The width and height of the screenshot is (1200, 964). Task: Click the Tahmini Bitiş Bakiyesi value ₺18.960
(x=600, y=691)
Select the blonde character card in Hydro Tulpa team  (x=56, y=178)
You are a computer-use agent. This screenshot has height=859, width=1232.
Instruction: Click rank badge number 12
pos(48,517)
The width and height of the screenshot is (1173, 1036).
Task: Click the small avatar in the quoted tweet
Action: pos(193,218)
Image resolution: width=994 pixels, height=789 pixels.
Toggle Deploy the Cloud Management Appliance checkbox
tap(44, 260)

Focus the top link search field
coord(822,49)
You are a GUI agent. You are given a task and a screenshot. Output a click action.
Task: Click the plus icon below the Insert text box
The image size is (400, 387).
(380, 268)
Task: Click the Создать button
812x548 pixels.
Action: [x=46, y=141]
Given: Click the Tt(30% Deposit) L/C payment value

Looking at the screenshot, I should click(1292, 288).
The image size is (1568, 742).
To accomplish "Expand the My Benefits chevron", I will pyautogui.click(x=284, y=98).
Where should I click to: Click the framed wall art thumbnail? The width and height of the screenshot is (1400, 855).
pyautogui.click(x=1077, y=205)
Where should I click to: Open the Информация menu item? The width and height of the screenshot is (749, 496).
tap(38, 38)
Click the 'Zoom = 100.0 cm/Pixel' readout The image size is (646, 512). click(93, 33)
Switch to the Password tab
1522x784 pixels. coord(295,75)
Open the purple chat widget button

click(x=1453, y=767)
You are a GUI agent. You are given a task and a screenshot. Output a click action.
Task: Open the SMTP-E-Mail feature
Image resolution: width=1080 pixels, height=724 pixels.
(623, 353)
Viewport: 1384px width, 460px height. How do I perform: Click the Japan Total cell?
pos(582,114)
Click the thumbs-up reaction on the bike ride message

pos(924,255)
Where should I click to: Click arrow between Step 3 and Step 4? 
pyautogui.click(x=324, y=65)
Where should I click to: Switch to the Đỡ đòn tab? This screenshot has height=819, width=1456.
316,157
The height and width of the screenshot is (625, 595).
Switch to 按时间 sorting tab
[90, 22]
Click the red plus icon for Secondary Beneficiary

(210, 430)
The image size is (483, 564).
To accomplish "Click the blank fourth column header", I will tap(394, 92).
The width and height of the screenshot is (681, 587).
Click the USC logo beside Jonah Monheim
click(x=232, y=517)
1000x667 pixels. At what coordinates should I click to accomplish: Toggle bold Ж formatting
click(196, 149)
◆ ◆ ◆ ◆ ◆
● Task description
Tally the lines in the material that contain the string "Toggle", counting only matches with the same capitalization, and reply with the number alone.

● Solution below
2